#### EXTRACTED INFORMATION:
----

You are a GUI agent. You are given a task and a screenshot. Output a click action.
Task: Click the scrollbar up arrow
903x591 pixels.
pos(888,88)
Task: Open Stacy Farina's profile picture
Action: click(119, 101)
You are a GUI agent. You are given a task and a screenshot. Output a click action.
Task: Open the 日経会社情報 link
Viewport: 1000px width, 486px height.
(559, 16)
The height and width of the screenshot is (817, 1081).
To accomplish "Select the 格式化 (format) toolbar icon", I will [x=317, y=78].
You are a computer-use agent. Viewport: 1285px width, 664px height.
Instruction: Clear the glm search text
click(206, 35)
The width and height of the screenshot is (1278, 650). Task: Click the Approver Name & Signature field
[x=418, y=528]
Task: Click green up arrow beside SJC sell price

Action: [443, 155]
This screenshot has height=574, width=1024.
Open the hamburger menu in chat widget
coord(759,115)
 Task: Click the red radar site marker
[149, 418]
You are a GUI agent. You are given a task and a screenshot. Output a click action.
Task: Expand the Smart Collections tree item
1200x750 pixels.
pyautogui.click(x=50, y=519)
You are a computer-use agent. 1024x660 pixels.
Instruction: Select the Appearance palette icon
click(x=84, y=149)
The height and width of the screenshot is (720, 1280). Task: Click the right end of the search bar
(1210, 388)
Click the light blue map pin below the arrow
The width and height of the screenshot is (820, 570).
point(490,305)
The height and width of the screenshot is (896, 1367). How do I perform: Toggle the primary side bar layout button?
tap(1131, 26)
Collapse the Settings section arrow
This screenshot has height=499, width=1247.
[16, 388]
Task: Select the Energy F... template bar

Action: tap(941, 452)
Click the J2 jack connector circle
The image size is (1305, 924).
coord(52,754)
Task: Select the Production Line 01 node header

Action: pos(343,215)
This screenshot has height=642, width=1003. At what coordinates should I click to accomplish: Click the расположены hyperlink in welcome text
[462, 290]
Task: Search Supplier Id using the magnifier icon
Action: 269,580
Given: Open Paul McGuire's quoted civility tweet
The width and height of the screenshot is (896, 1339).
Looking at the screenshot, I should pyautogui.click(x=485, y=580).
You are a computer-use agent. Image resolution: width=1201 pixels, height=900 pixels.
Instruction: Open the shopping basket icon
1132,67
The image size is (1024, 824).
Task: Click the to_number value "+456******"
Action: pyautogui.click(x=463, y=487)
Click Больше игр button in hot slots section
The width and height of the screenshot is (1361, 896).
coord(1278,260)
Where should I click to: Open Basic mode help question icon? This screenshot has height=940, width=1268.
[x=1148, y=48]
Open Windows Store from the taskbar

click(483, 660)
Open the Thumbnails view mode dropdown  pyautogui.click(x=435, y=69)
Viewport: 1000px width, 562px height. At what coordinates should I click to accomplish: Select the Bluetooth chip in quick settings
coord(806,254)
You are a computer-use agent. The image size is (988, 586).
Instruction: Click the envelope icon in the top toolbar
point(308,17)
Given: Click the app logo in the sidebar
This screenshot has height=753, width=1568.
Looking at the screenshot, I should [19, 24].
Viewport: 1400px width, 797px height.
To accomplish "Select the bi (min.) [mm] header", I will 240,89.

----

#### YOUR ASSIGNMENT:
From the records above, copy only the lines starting with the line that holds "This screenshot has height=499, width=1247." and going on through the line that holds "Open the Thumbnails", exactly as written.

#### WRITTEN REPLY:
This screenshot has height=499, width=1247.
[16, 388]
Task: Select the Energy F... template bar

Action: tap(941, 452)
Click the J2 jack connector circle
The image size is (1305, 924).
coord(52,754)
Task: Select the Production Line 01 node header

Action: pos(343,215)
This screenshot has height=642, width=1003. At what coordinates should I click to accomplish: Click the расположены hyperlink in welcome text
[462, 290]
Task: Search Supplier Id using the magnifier icon
Action: 269,580
Given: Open Paul McGuire's quoted civility tweet
The width and height of the screenshot is (896, 1339).
Looking at the screenshot, I should pyautogui.click(x=485, y=580).
You are a computer-use agent. Image resolution: width=1201 pixels, height=900 pixels.
Instruction: Open the shopping basket icon
1132,67
The image size is (1024, 824).
Task: Click the to_number value "+456******"
Action: pyautogui.click(x=463, y=487)
Click Больше игр button in hot slots section
The width and height of the screenshot is (1361, 896).
coord(1278,260)
Where should I click to: Open Basic mode help question icon? This screenshot has height=940, width=1268.
[x=1148, y=48]
Open Windows Store from the taskbar

click(483, 660)
Open the Thumbnails view mode dropdown  pyautogui.click(x=435, y=69)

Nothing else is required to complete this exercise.